Der Wind pfeift kalt um die kleinen Containerhäuschen, in denen die Beamten
der Türkischen Republik Nordzypern auch an diesem Herbsttag sitzen. Kein
anderer Staat der Welt erkennt die Arbeit dieser Beamten offiziell an -
außer der Türkei. Gerade deshalb nehmen sie sich Zeit, studieren die Pässe,
scannen die Nummern in Computer, tasten die zugehörigen Gesichter mit ihren
Blicken ab. Die Subventionen der Türkei fließen auch in die Gehälter der
Grenzbeamten in ihren Containern. Die Performance am Grenzübergang tröstet
die türkischen Zyprioten ein wenig darüber hinweg. Ein Stempel blau auf
weiß bedeutet etwas: ein kleines Symbol, eine bleibende Spur der Existenz.
Immerhin.
Am Himmel über Nikosia hängen graue Wolken, es ist kalt für die
wärmeverwöhnte Mittelmeerinsel. Seit mehr als 50 Jahren kämpfen die
türkischstämmige Minderheit und die griechischstämmige Mehrheit auf Zypern
um ihr Territorium, um gegenseitige Anerkennung. Seit drei Jahren, noch vor
dem EU-Beitritt der griechischen Republik im Süden, sind wenigstens die
Grenzübergänge in das jeweils andere Gebiet geöffnet. Aus einer mit Waffen
gesicherten Grenze ist eine Schwelle geworden, ein Transitraum, der Europas
politische und wirtschaftliche Union durchlässig macht zu einem ihrer
heikelsten Außengebiete, der Türkei.
Panayi verstaut sein Visum in seiner beigen Umhängetasche und wartet auf
dem kleinen Platz vor dem Grenzübergang auf den Rest der Gruppe, die er an
diesem Nachmittag durch Nikosia führt - durch beide Teile der Stadt: ein
Ingenieur aus dem Süden, der fließend Deutsch spricht, weil er in Frankfurt
gearbeitet hat; zwei Frauen aus dem Norden mit ihren Töchtern; die
Kulturjournalistin Agniezka Zakosi, die für die englischsprachige Zeitung
Cyprus Mail arbeitet und eigentlich aus Polen stammt. Wäre nicht auch Brian
Kelly dabei, ein Journalist aus Dublin, der seit fünf Jahren als Sprecher
für die Vereinten Nationen (UN) in Zypern arbeitet, die Mischung der Gruppe
hätte fast den Anschein einer ganz gewöhnlichen europäischen
Kulturtouristengruppe in einer ganz gewöhnlichen Eurometropole. Die
Realität hingegen knallt Stempel auf formlose Visumpapiere.

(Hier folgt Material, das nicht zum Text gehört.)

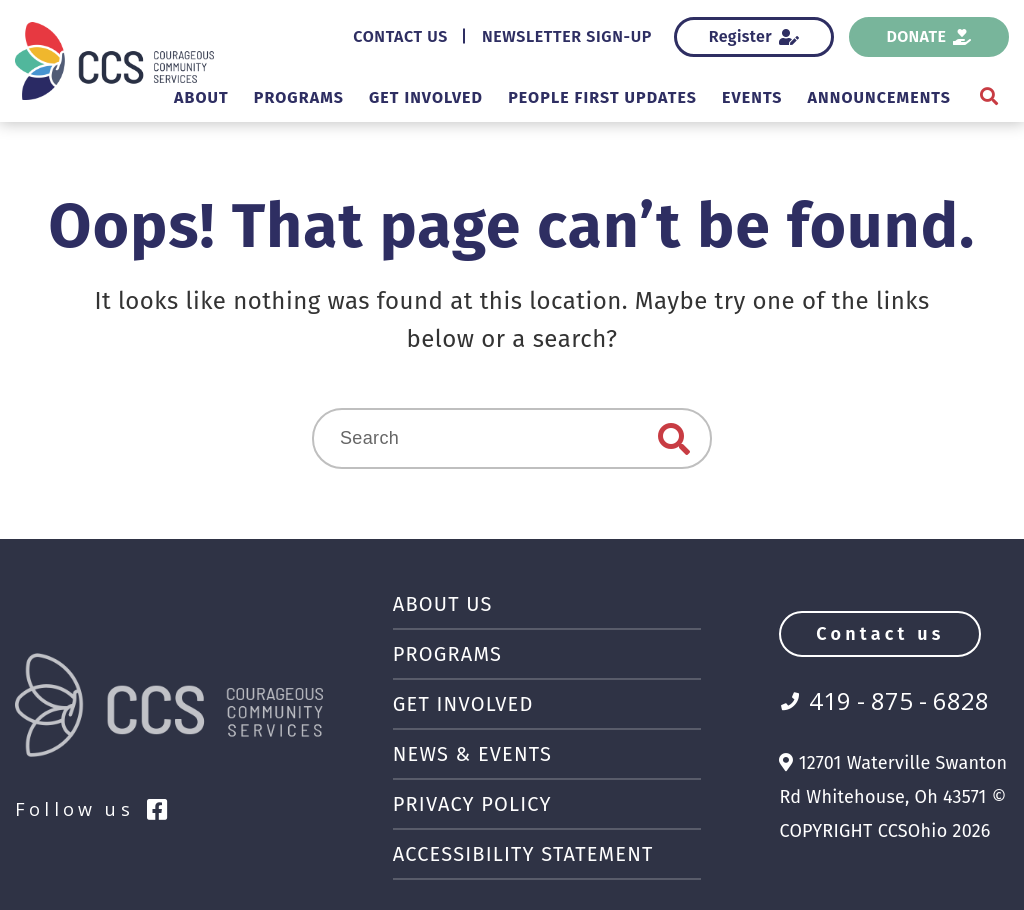 The width and height of the screenshot is (1024, 910). I want to click on Follow us, so click(93, 809).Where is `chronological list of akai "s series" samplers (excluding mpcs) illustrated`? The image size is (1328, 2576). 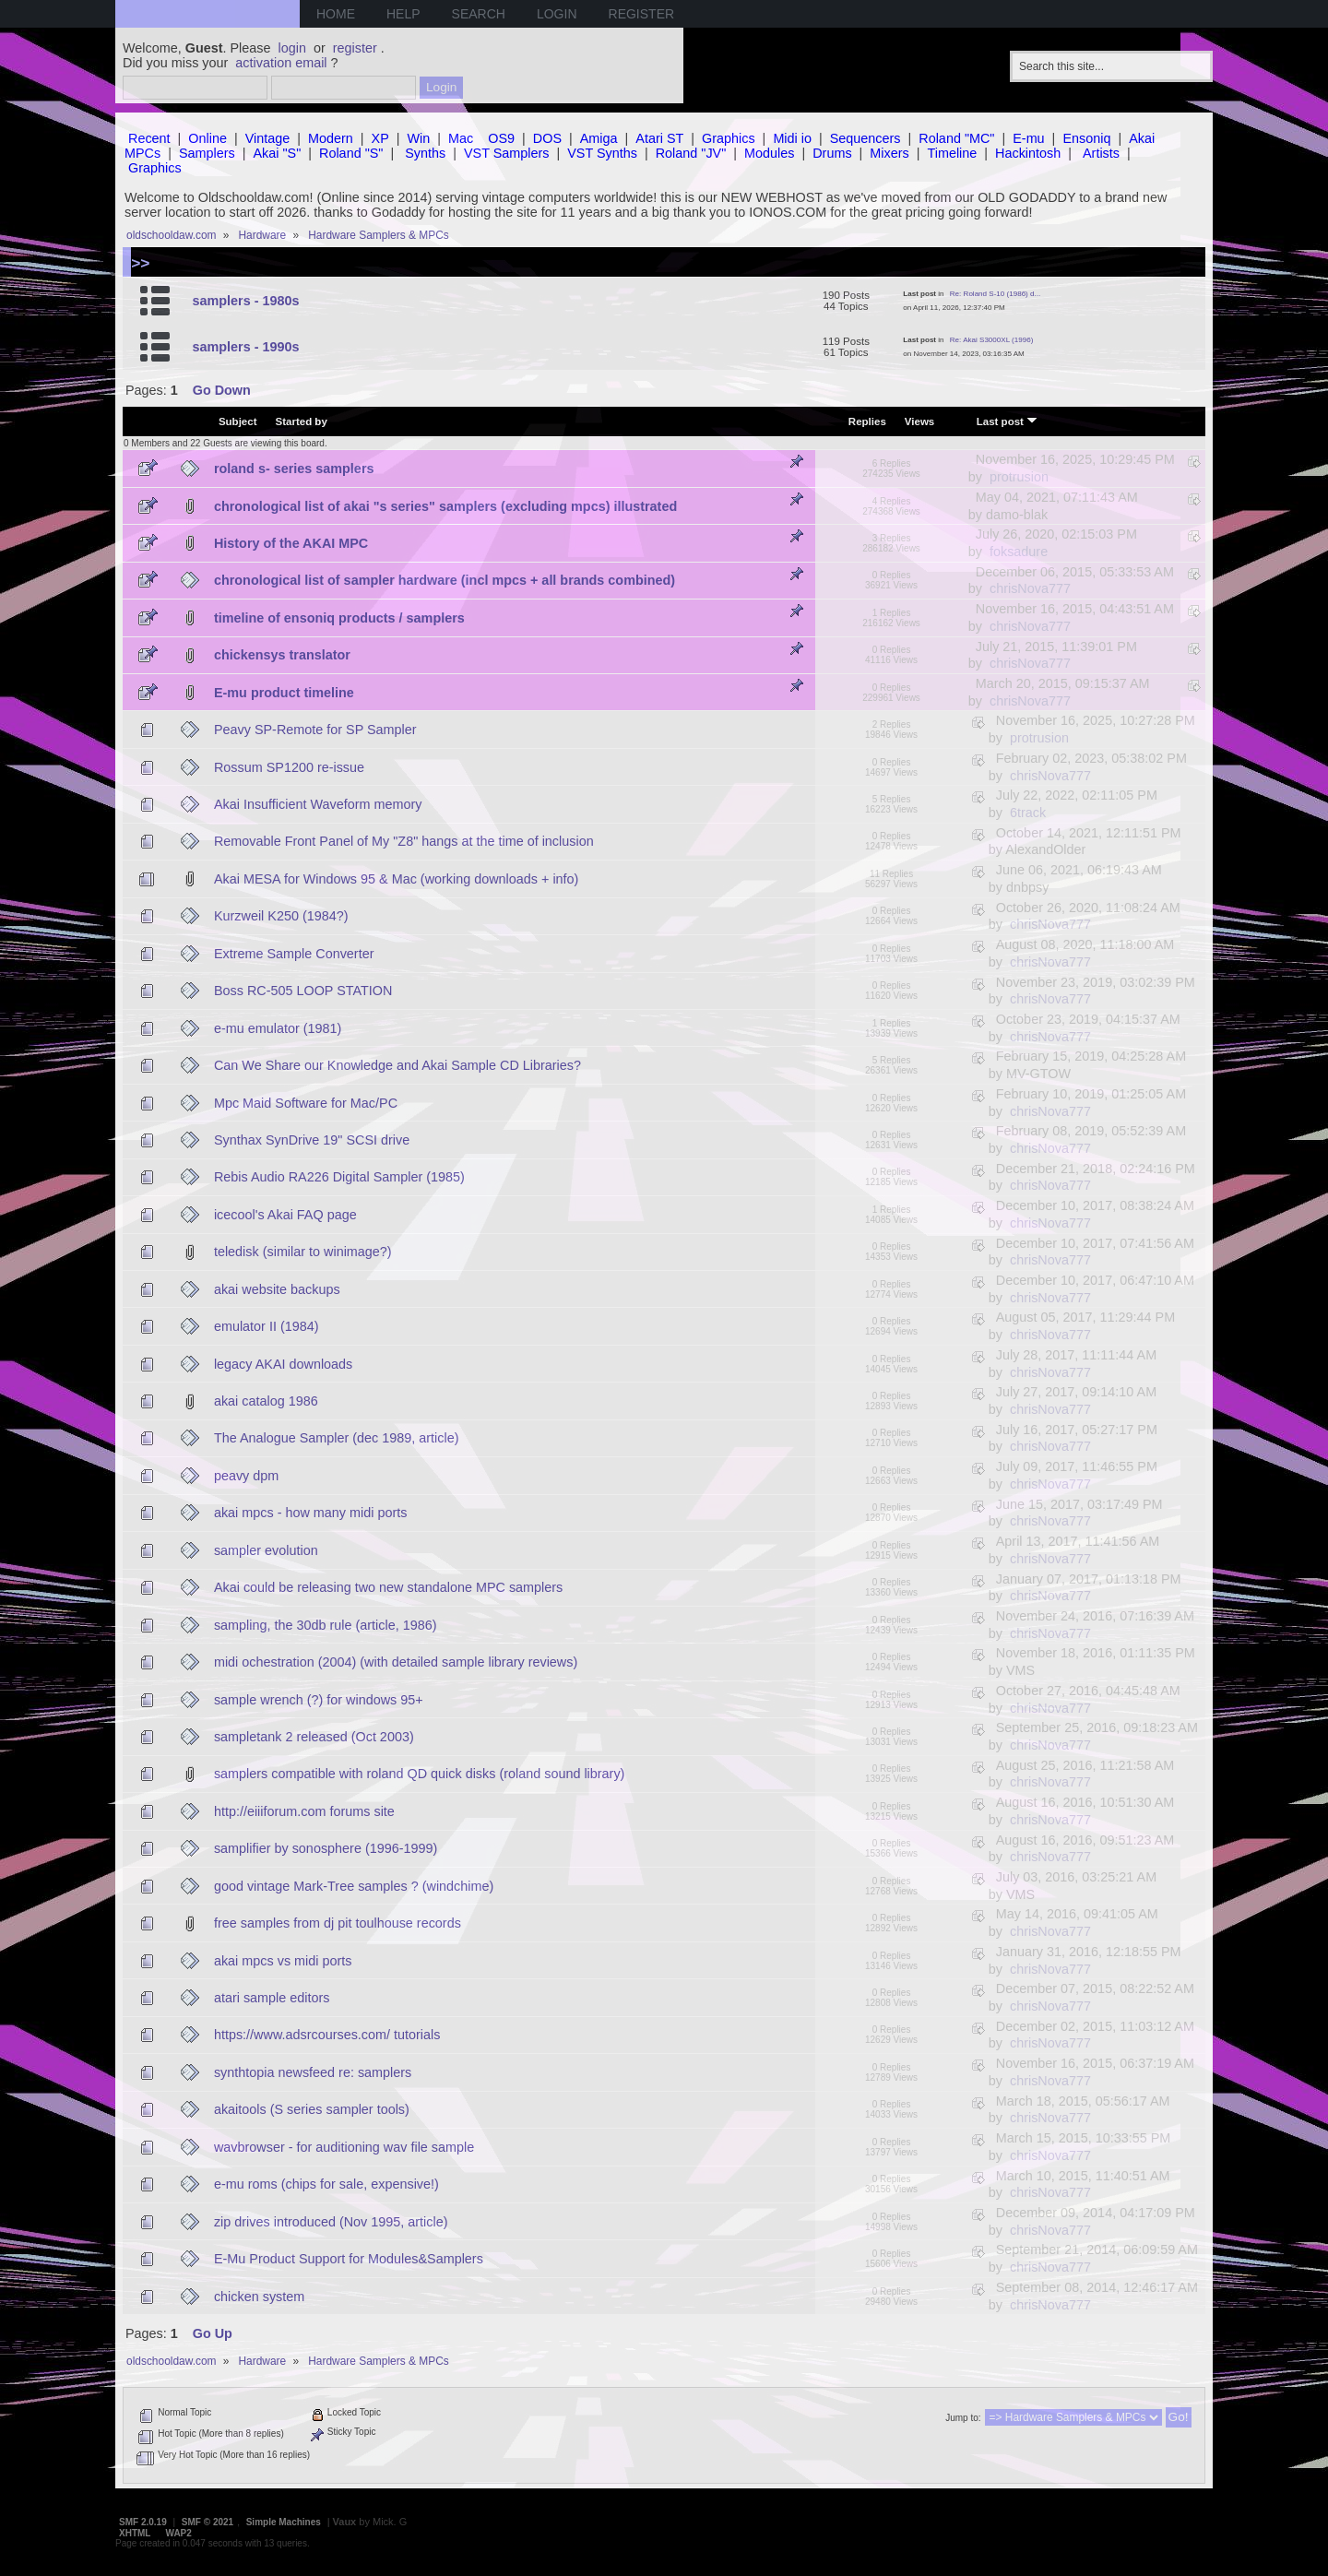 chronological list of akai "s series" samplers (excluding mpcs) illustrated is located at coordinates (445, 506).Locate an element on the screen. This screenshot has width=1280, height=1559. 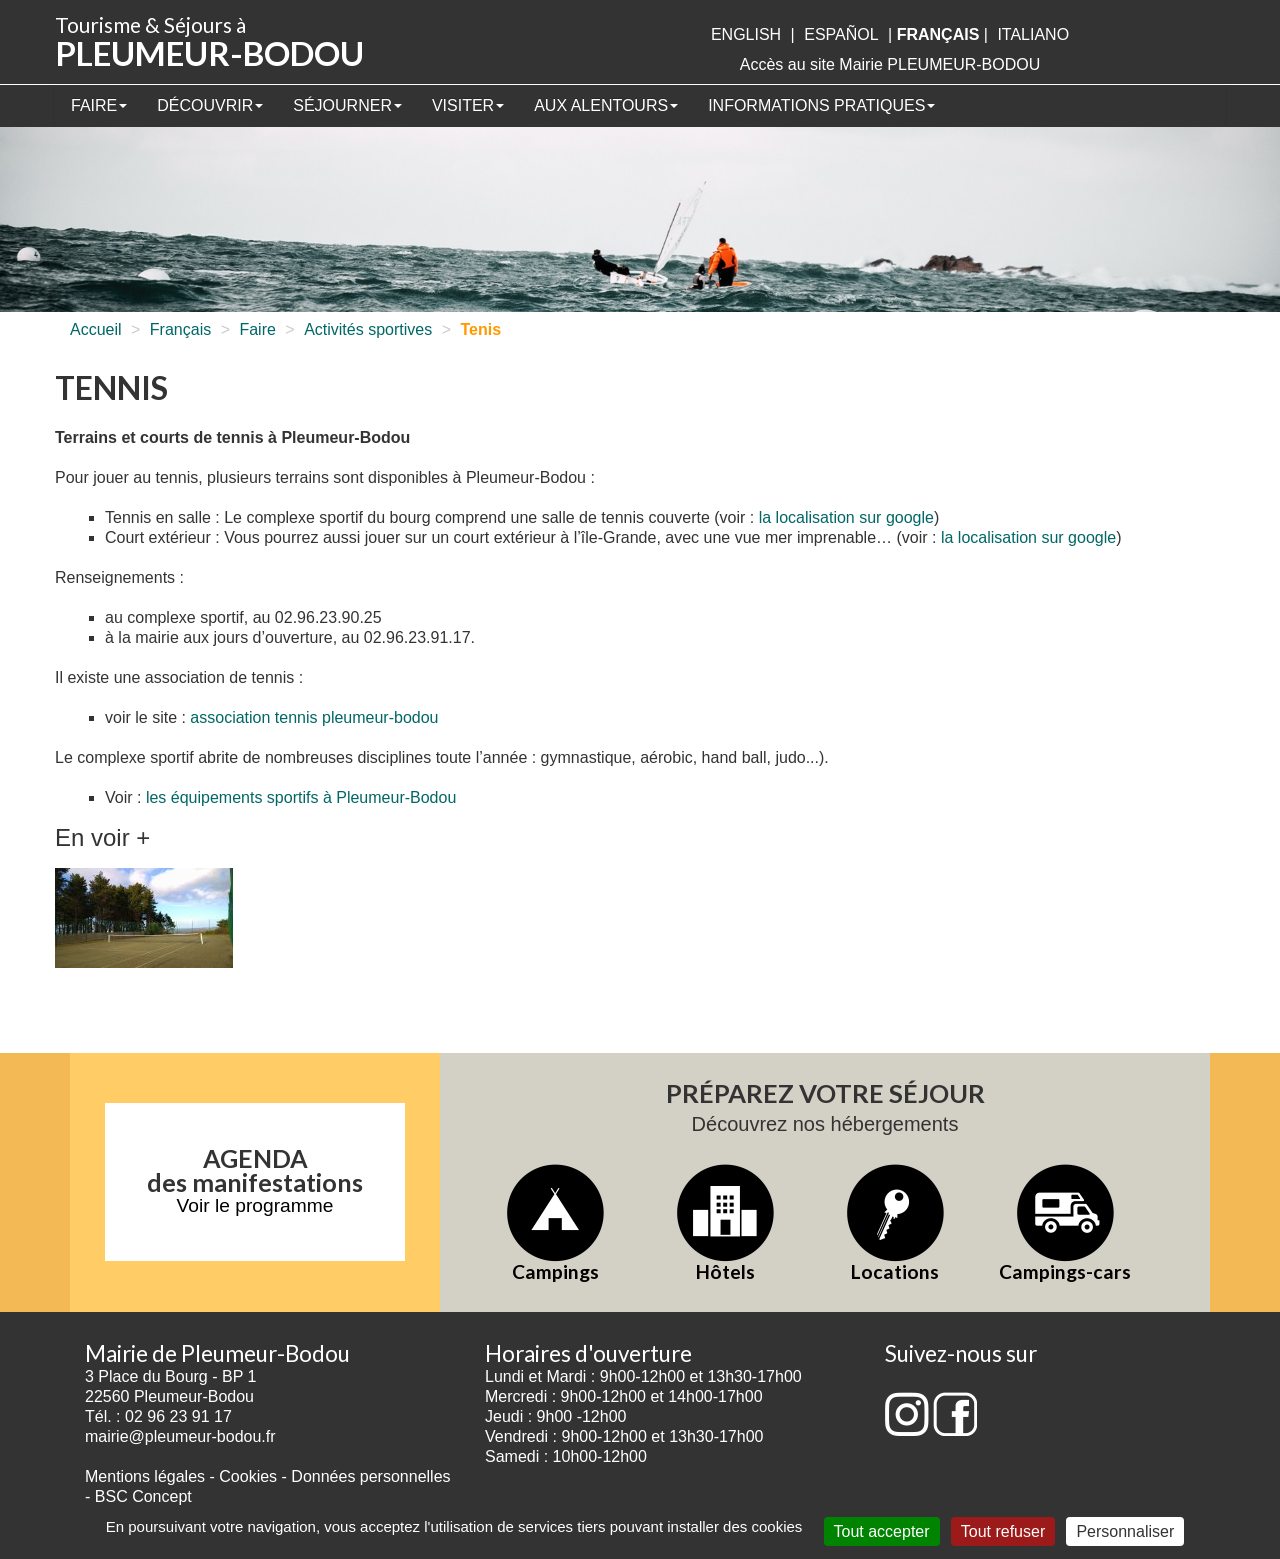
Mentions légales is located at coordinates (145, 1476).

"Open Studios" heißt die Reihe, die Panayi organisiert, "Offene Ateliers".
Für zwei Wochen im Jahr öffnen Maler, Fotografen und Performancekünstler
interessierten Besuchern aus beiden Teilen der Stadt ihre Arbeitsstätten.
Panayi führt sie auf seinen Touren dorthin. "Wir brauchen Möglichkeiten,
uns kennenzulernen", sagt Panayi, "auch wenn es schwierig ist, die Leute
füreinander zu interessieren." Kennenlernen, interessieren - Panayis
Projekt klingt einfach, zumindest für Europäer, die sich zu den Mitgliedern
der Union zählen dürfen und Grenzen nur mehr als nostalgische Reminiszenz
einer antiquierten Weltaufteilung wahrnehmen. Für die meisten Zyprioten, im
Süden wie im Norden, bedeutet kennenlernen, den Blutsfeinden ihrer Väter
und Mütter auf Augenhöhe zu begegnen. Seit die Grenzen geöffnet sind,
besteht die Chance zur Annäherung. Auch drei Jahre später nutzen sie nur
wenige.
Etwa 20 Menschen sind es an diesem Tag, die der Tour von Panayi folgen
wollen. Nach der Kontrolle am Grenzübergang sammeln sie sich auf dem
kleinen Platz mitten im Niemandsland, an der sogenannten Green Line, die
die beiden Teile der Stadt und der Insel trennt, unter Aufsicht der UN. Ein
neutraler Streifen Land, der inmitten des immer weiter wachsenden,
grenzenlosen Europa seltsam vergangen wirkt. Ein Puffer, der zurzeit jedoch
beständiger scheint als je zuvor. Auch wenn die Republik Zypern nun doch
angekündigt hat, den freien Handel zuzulassen. Immerhin.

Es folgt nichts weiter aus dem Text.